-- begin --

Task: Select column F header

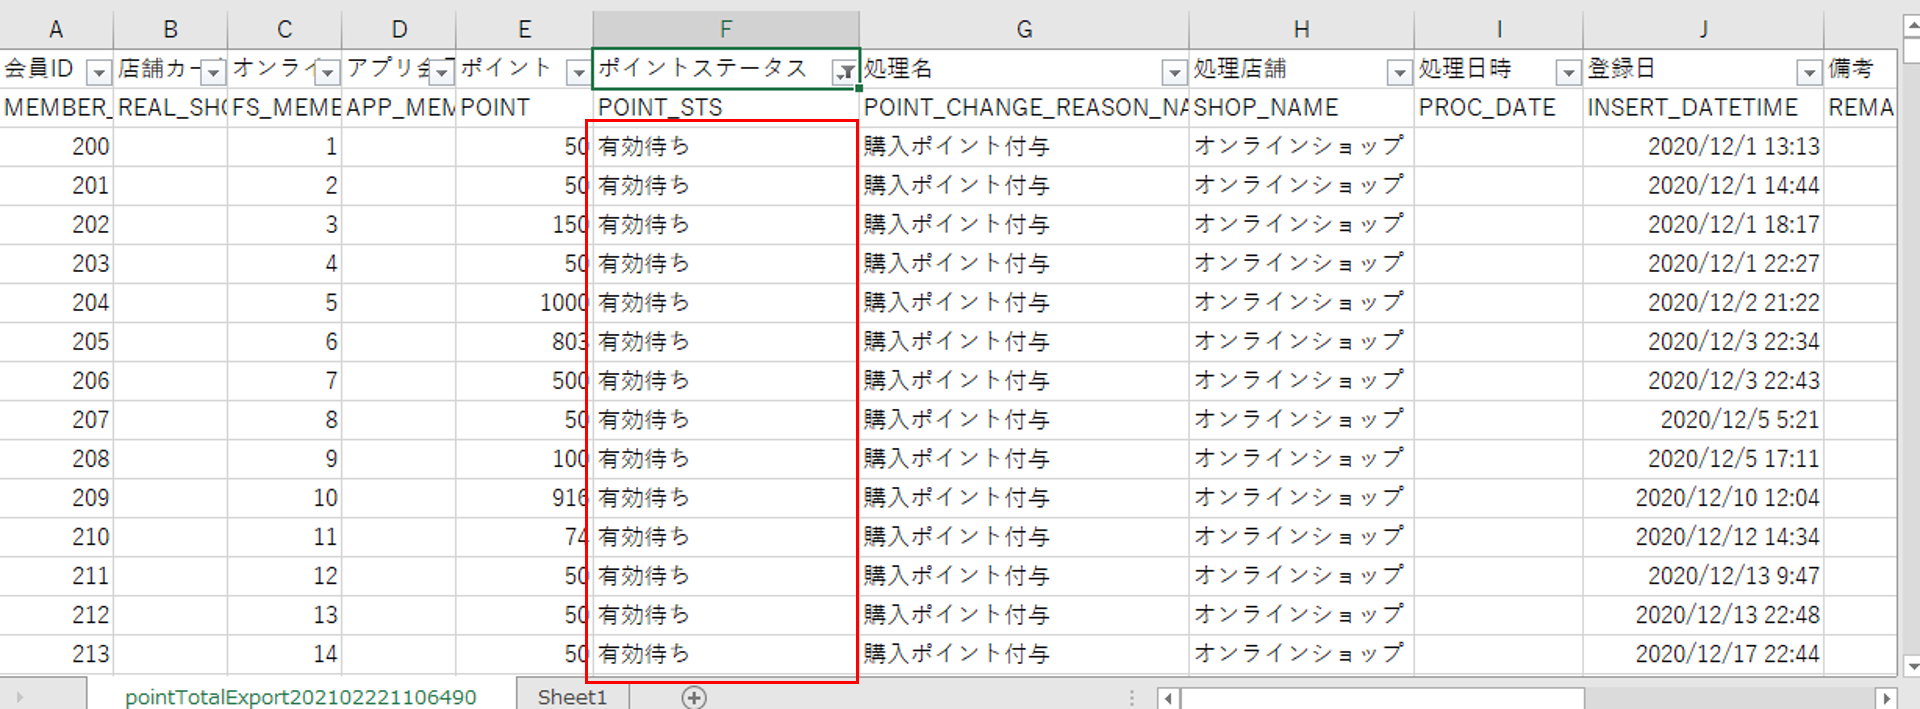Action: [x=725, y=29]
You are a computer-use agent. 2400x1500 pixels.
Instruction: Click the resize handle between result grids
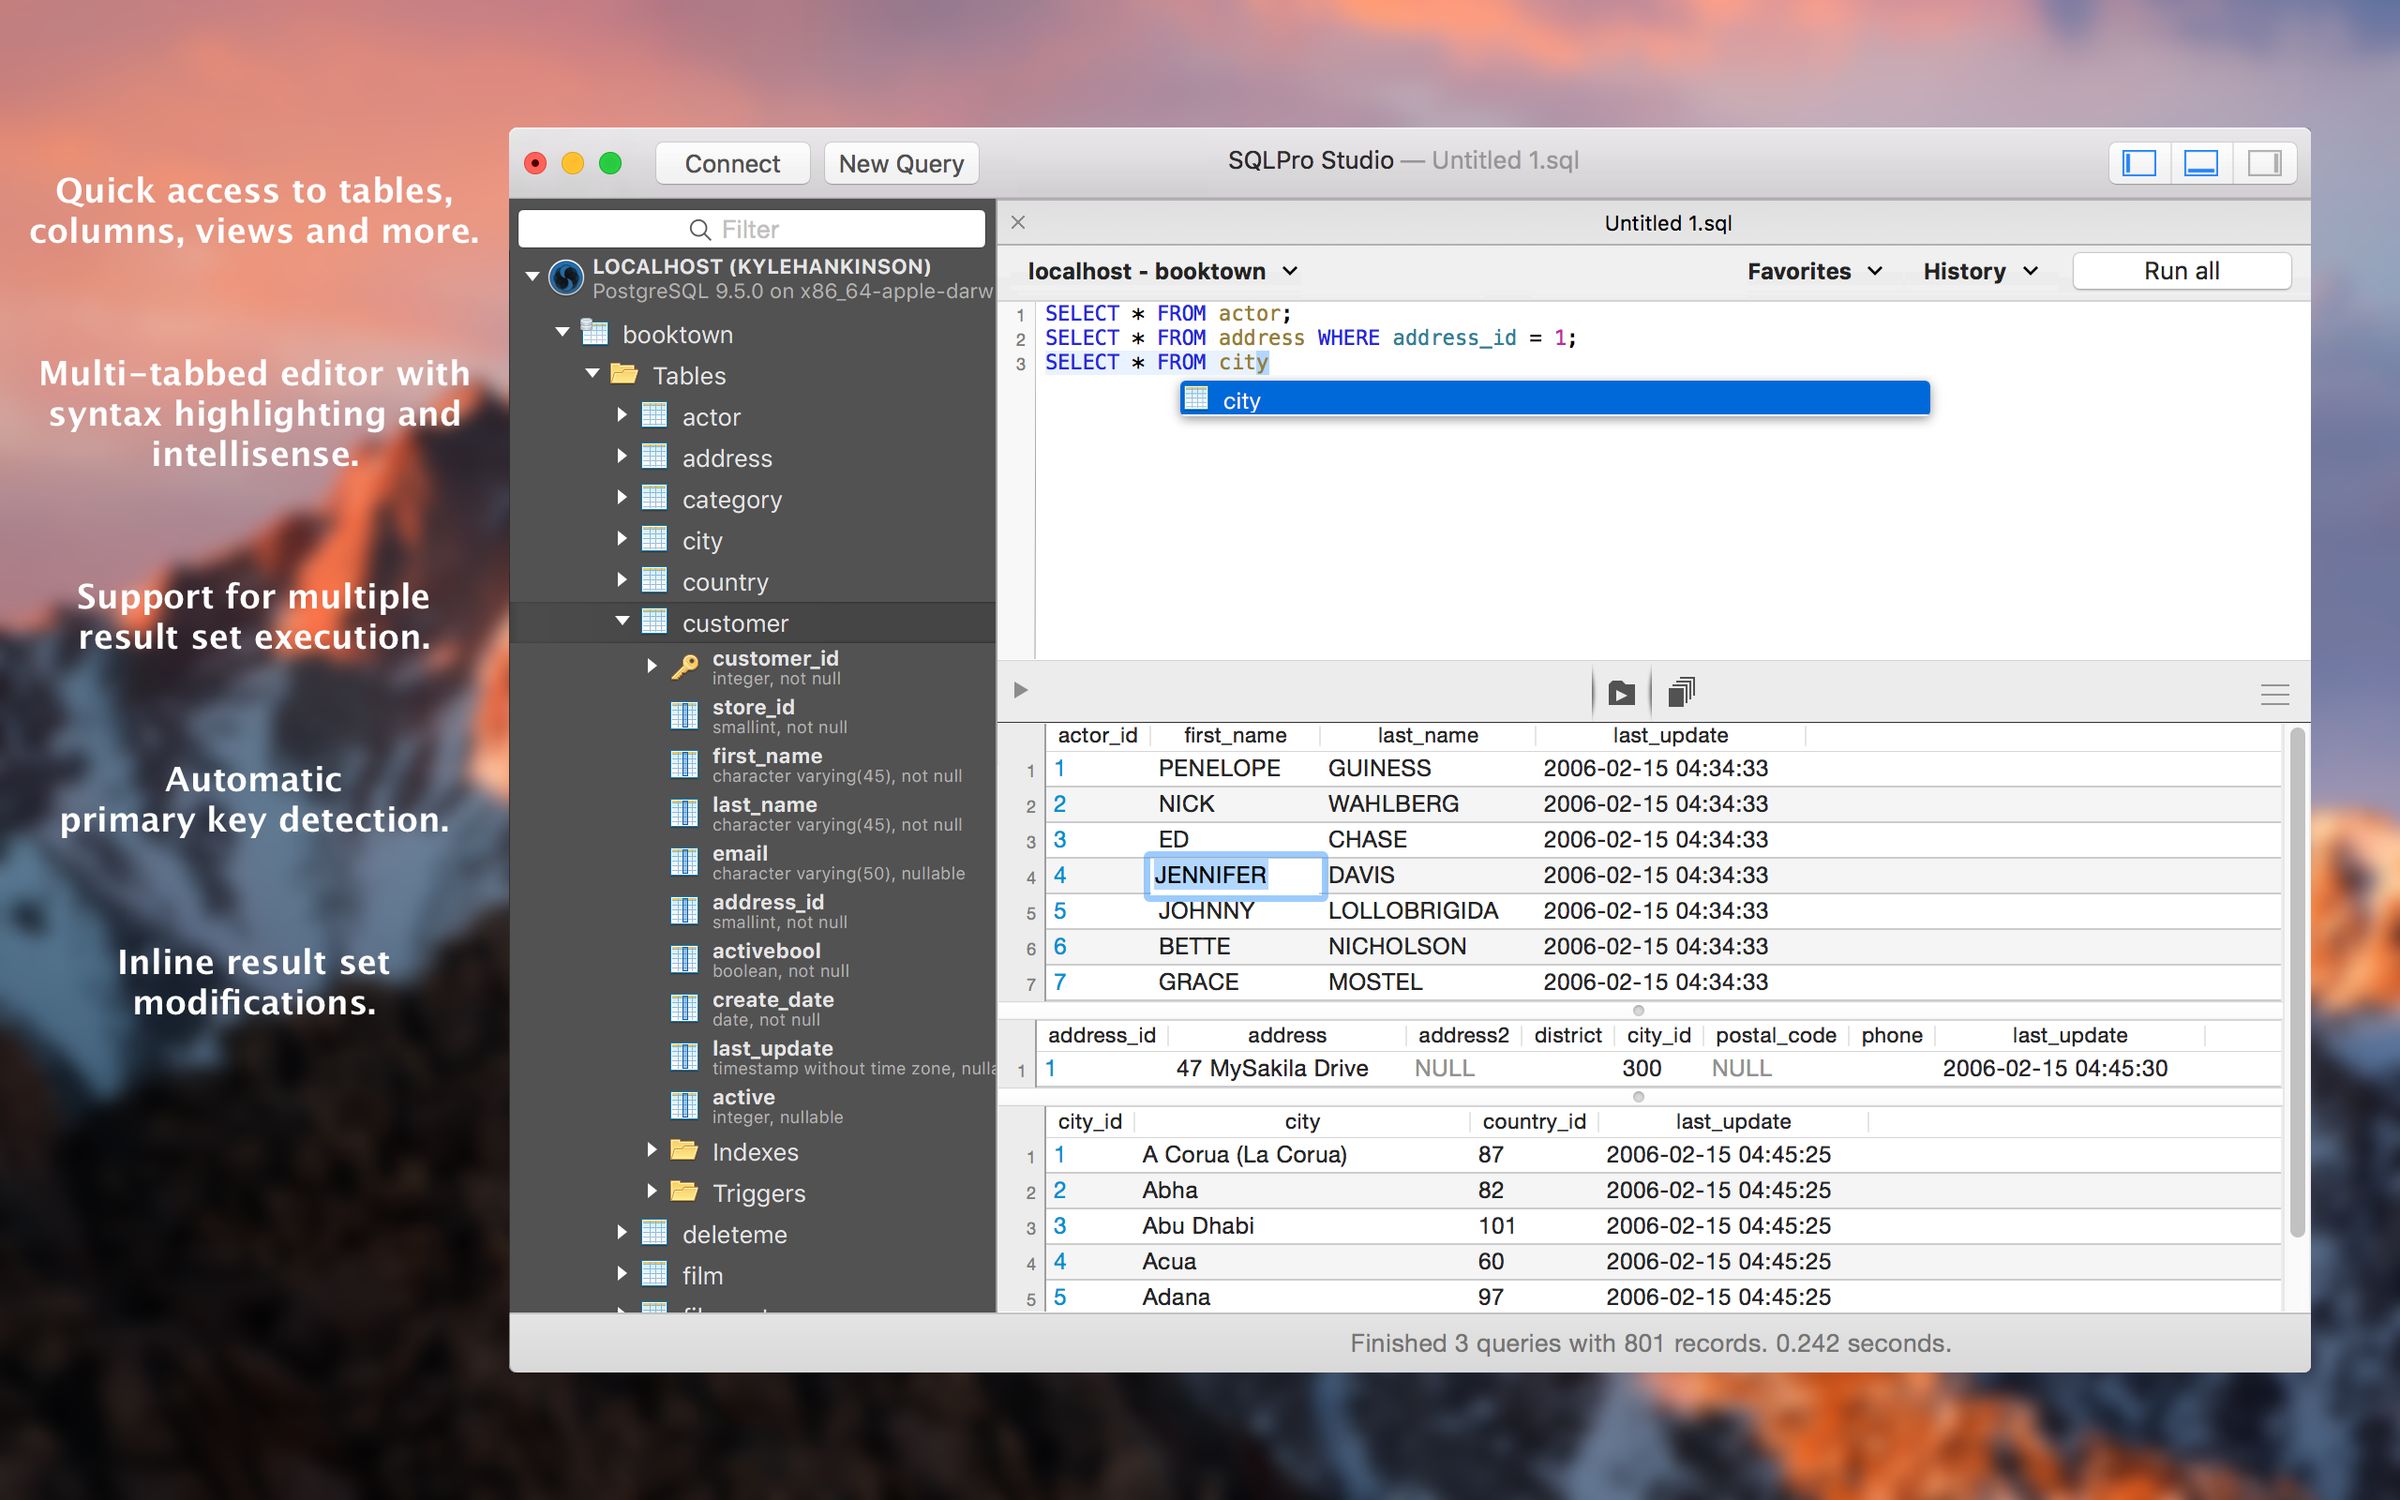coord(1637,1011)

-- end --

[Task objective] Reproduce every line of the listing above verbatim, leaving out the pictures.

[Response to this task]
Task: Select column F header

Action: [x=725, y=29]
You are a computer-use agent. 2400x1500 pixels.
Instruction: Click the resize handle between result grids
coord(1637,1011)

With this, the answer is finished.